Network Working Group | F. Coras |
Internet-Draft | A. Cabellos-Aparicio |
Intended status: Informational | J. Domingo-Pascual |
Expires: July 07, 2013 | Technical University of Catalonia |
F. Maino | |
D. Farinacci | |
cisco Systems | |
January 03, 2013 |
LISP Replication Engineering
draft-coras-lisp-re-01
This document describes a method to build and optimize inter-domain LISP router distribution trees for locator-based unicast and multicast replication of EID-based multicast packets.
This Internet-Draft is submitted in full conformance with the provisions of BCP 78 and BCP 79.
Internet-Drafts are working documents of the Internet Engineering Task Force (IETF).
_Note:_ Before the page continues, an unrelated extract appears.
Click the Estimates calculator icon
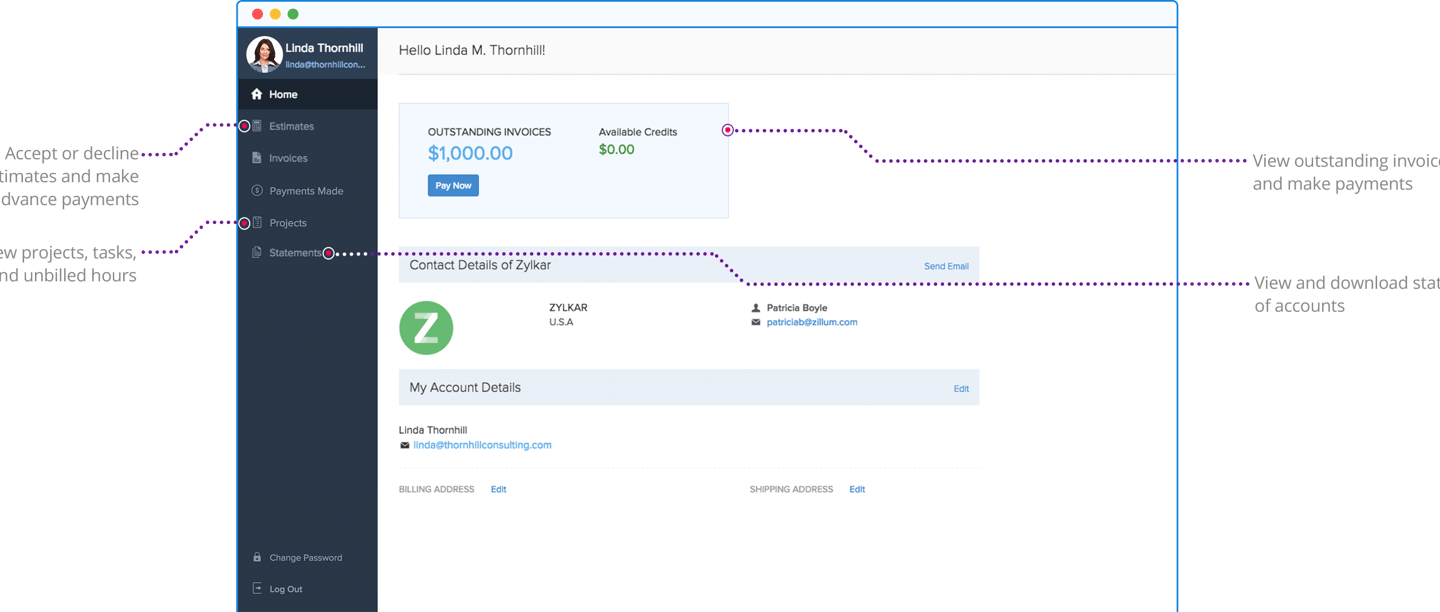Image resolution: width=1440 pixels, height=612 pixels. pos(257,126)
Note that other groups may also distribute working documents as Internet-Drafts. The list of current Internet- Drafts is at http:/⁠/⁠datatracker.ietf.org/⁠drafts/⁠current/⁠.
Internet-Drafts are draft documents valid for a maximum of six months and may be updated, replaced, or obsoleted by other documents at any time. It is inappropriate to use Internet-Drafts as reference material or to cite them other than as "work in progress."
This Internet-Draft will expire on July 07, 2013.
Copyright (c) 2013 IETF Trust and the persons identified as the document authors. All rights reserved.
This document is subject to BCP 78 and the IETF Trust's Legal Provisions Relating to IETF Documents (http:/⁠/⁠trustee.ietf.org/⁠license-⁠info) in effect on the date of publication of this document. Please review these documents carefully, as they describe your rights and restrictions with respect to this document. Code Components extracted from this document must include Simplified BSD License text as described in Section 4.e of the Trust Legal Provisions and are provided without warranty as described in the Simplified BSD License.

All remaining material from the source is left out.